Elements items = document.select("#post-view" + postNumber  + " > div > div > div.se-main-container");

이렇게 포스트 넘버와 로그넘버를 가져온 다음 다시 크롤링을 해야 정상적으로 HTML을 볼 수 있다.

if (items.size() == 0) {
    items = document.select("#post-view" + postNumber  + " > div > div.se-main-container");
}

StringBuilder text = new StringBuilder();
items.forEach(item -> {
    text.append(item.text());
});

result.add(
        new TextExtractResponse(
                searchResponse.link(),
                text.toString()
        )
);

이렇게 해서 분석해야할 텍스트를 크롤링했다!! 하지만 ... 최소 5초 이상이라는 라는 긴 시간이 걸렸다 .....ㅜㅜㅜ

1차 리팩토링

우선, 두번째 크롤링하는 주소는

http://blog.naver.com/PostView.naver?blogId={블로거ID}&logNo={로그넘버}&redirect=Dlog&widgetTypeCall=true&directAccess=false

이런 구조를 하고 있는데, 실질적으로 연결에 필요한 파라미터들은

http://blog.naver.com/PostView.naver?blogId={블로거ID}&logNo={로그넘버}

이거다 !!! 여기서 블로그 ID는 네이버에서 검색 결과를 받아올 때 blogurl에 포함되어 있는 정보이다. 왜냐하면 <bloggerlink>http://blog.naver.com/yoonbitgaram</bloggerlink> 이렇게 블로거 링크를 API에서 응답으로 주는데, 맨 마지막에 붙는 주소가 바로 블로거 아이디이기 때문 !!! 그리고 로그 넘버는 검색 주소를 받아올 때 블로그 링크의 맨 마지막 주소이다. 이를 활용하면 추가적인 크롤링을 막을 수 있다 !!!
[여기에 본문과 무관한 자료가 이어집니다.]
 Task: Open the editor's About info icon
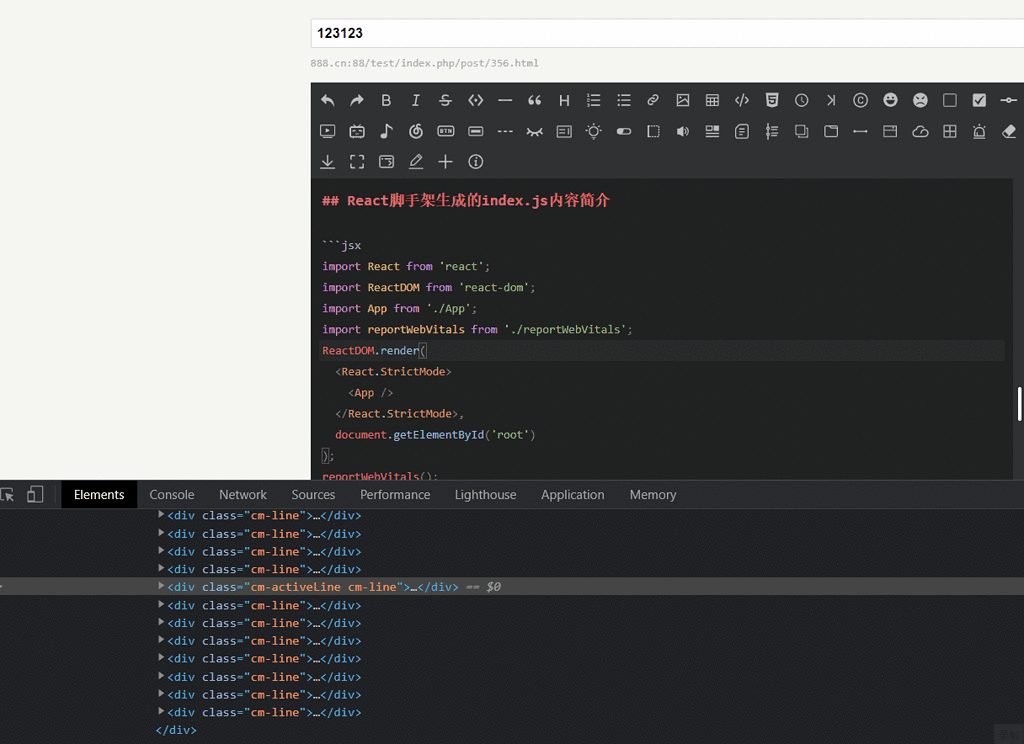475,161
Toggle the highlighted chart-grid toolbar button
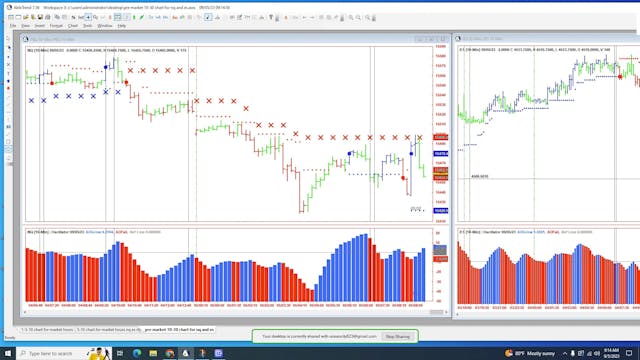 (x=118, y=18)
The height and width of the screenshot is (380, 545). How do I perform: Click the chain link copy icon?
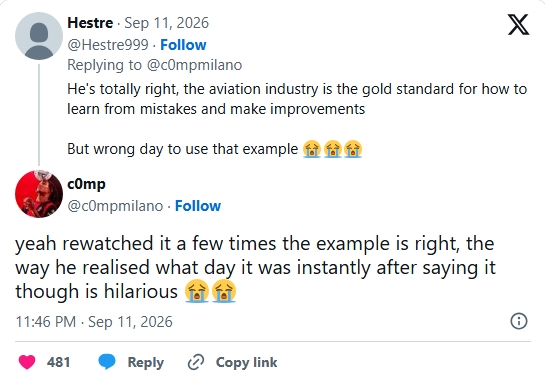coord(196,362)
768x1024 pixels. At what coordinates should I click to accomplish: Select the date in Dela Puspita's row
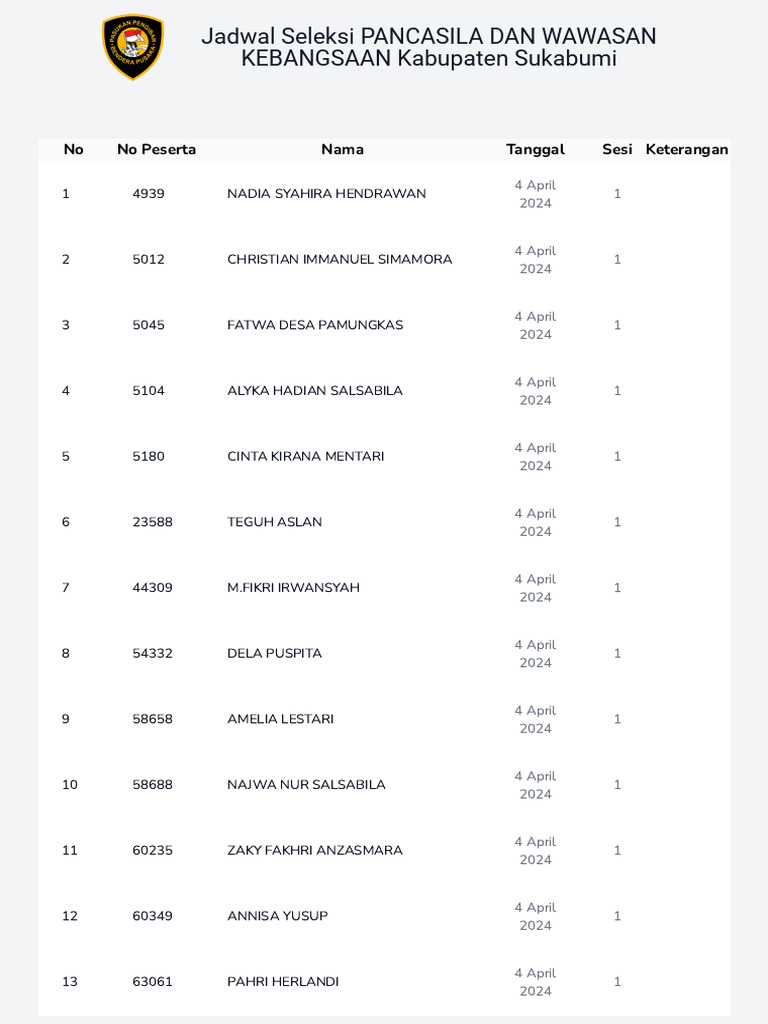[x=535, y=654]
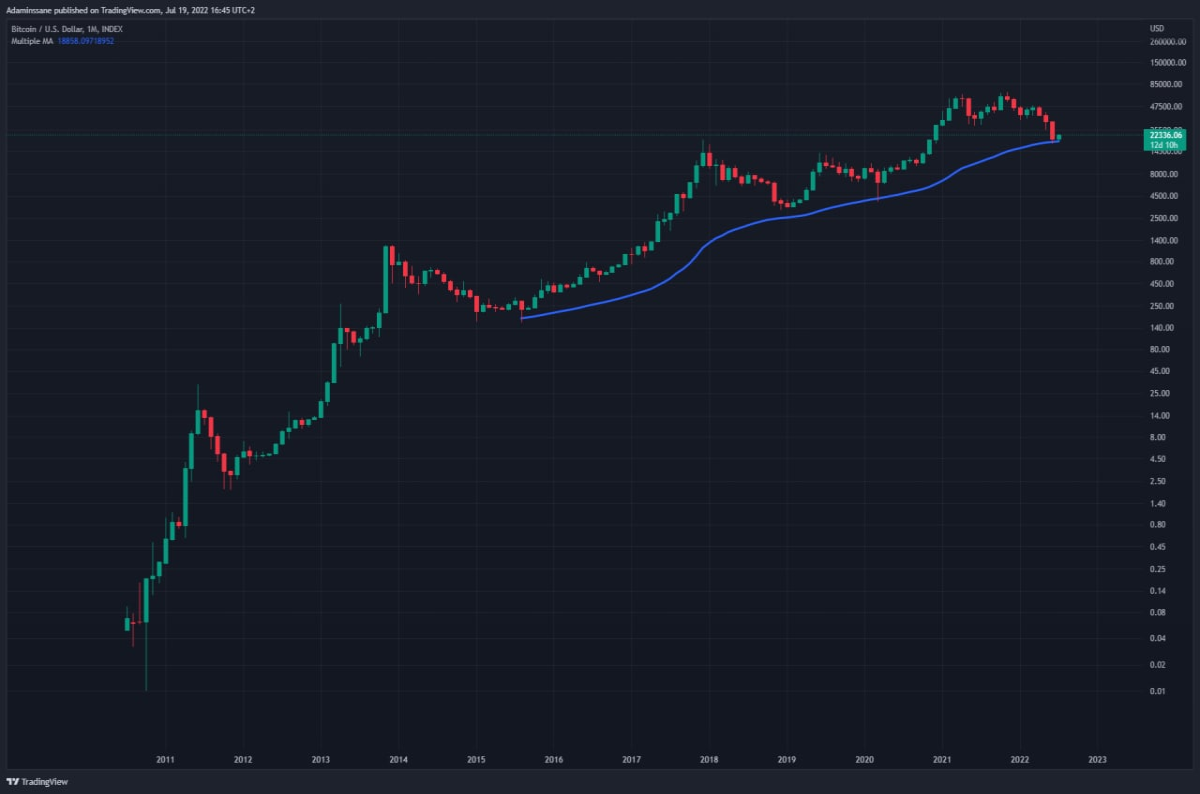
Task: Click the 2017 label on the time axis
Action: 631,759
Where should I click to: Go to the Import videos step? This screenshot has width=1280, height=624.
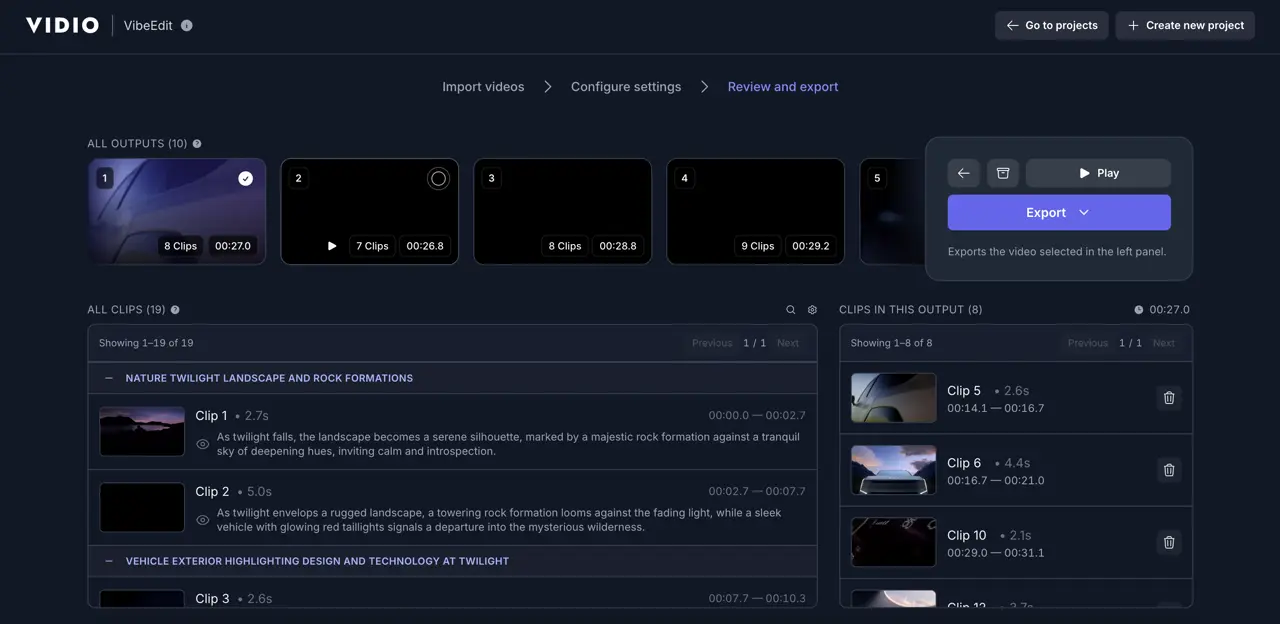483,87
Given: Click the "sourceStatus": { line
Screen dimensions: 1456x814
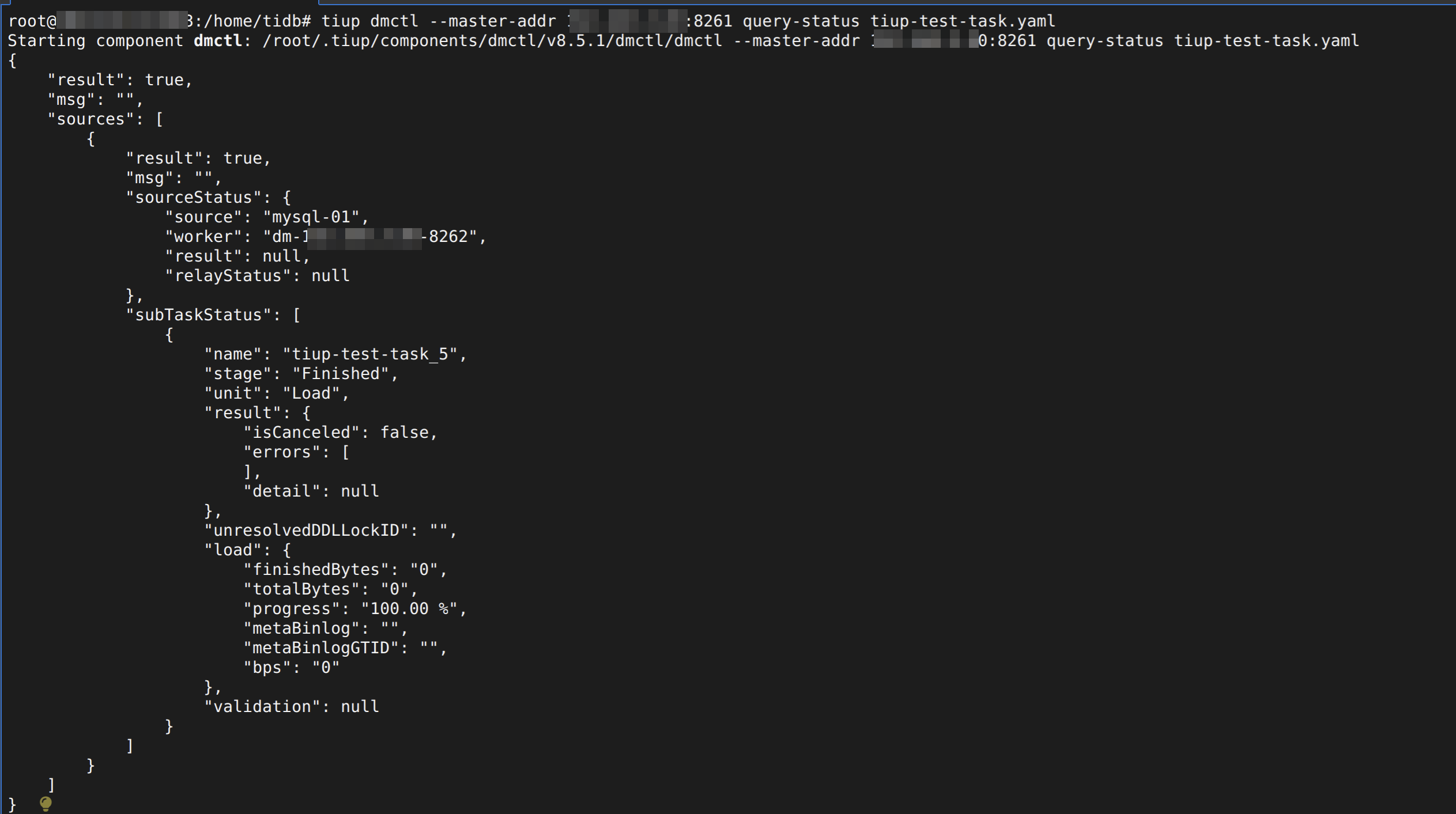Looking at the screenshot, I should point(208,198).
String [] splits = searchResponse.link().split("/");
String postId = splits[splits.length - 1];
String postURL = "http://blog.naver.com/PostView.naver?blogId=" + searchResponse.blogId() + "&logNo=" +  postId;
Connection connection = Jsoup.connect(postURL);
Document document = connection.get();

Elements items = document.select("#post-view" + postId  + " > div > div > div.se-main-container");

if (items.size() == 0) {
    items = document.select("#post-view" + postId  + " > div > div.se-main-container");
}

StringBuilder text = new StringBuilder();
items.forEach(item -> {
    text.append(item.text());
});

result.add(
        new TextExtractResponse(
                searchResponse.link(),
                text.toString()
        )
);